Die Podiumsdiskussion - Eine Erzählung von politischer Frustration

“Du wurdest dazu vorgeschlagen, bei einer Podiumsdiskussion mit dem Bürgermeister mitzumachen. Hast du Lust?“
Ich wusste zwar nicht, worum genau es dabei gehen würde, aber spontan sagt man zu einer Diskussion mit dem Bürgermeister, bei der man anscheinend seine Schule vertreten soll, natürlich nicht Nein. Mir wurden dann die Details mitgeteilt: Das Alles sollte am Mittwoch, den 26. September, um 18:45 stattfinden, im Zentrum der Veranstaltung sollte der Ehrengast, der Autor Zafer Senocak, stehen, der aus seinem Buch „Deutschsein - Eine Aufklärungsschrift“ lesen würde. Im Anschluss daran sollte es eine Podiumsdiskussion mit Schülern verschiedener Schulen zum Thema Intergration geben, an der untern anderen auch der Autor und Bremens Bürgermeister Jens Böhrnsen beteiligt sein sollten. Die gesamte Veranstaltung würde im Rahmen der Bremer Integrationswoche stattfinden.
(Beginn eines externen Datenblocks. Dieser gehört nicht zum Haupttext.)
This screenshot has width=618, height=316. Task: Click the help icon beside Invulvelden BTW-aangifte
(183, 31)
Gesagt, getan: Ich erhielt einiges Vorbereitungsmaterial zu Zafer Senocak: Artikel von ihm und über ihn und sein Werk, Interviews mit ihm und auch sein bereits erwähntes Buch. Über seine Ideen und Ansichten zum Thema Integration war ich also nachhaltig informiert. Bei Jens Böhrnsen wurde die Recherche schon um einiges komplizierter - Es ist unglaublich, wie schwierig es sein kann, eine konkrete Meinungsäußerung eines Politikers zu einem konkreten Thema zu finden.
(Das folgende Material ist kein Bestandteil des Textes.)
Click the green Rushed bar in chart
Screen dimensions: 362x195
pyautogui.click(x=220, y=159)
Zumindest über die eine Hälfte der beiden zentralen Figuren des Abends gut informiert, kam ich also mit vielleicht vierzig anderen Schülern meiner Schule zum Rathaus, wo auch jeweils ähnlich viele Schüler von drei oder vier anderen Schulen anwesend waren. Mein erster Eindruck: Viele der anderen Schüler schienen vom Thema des Abends, Integration, aufgrund ihres offensichtlichen Migrationshintergrundes persönlich betroffen und auch daran interessiert zu sein; es versprach also ein interessanter Abend zu werden.
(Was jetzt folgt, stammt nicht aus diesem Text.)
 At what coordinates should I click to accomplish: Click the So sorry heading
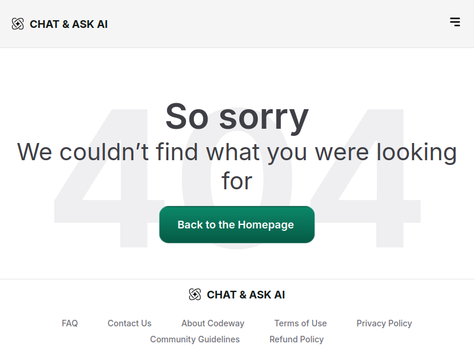237,117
In der historischen oberen Rathaushalle (ein wahnsinnig einschüchternder, überladener Prunkbau, angefüllt mit vergoldeten Verzierungen an Decke und Wänden, Wand- und klassischen Gemälden in Übergrößen und nicht zuletzt drei antiken, von der Decke herabhängenden Schiffsmodellen, bestückt mit viel zu vielen, viel zu großen Kanonen) dann der erste Verwirrungsmoment: In der Mitte des Raumes stand ein Tisch mit fünf Sitzplätzen, alle mit Namen versehen, doch nirgends waren Podiumsplätze für irgendwelche Schülervertreter zu sehen.
Zuerst die Lesung abwarten und im Plenum sitzen bleiben, dachte ich mir; ähnliches riet mir einer unserer begleitenden Lehrer. Ich hatte während der Wartezeit schon ein kurzes Vorstellungsstatement mit meinem Namen, Schule und Jahrgang, sowie meiner Kernfrage, kurz zusammengefasst „Welche Rolle spielt Bildung für die Intergration und Identitätsfindung, wo liegen Fehler und Potenziale?“, vorbereitet.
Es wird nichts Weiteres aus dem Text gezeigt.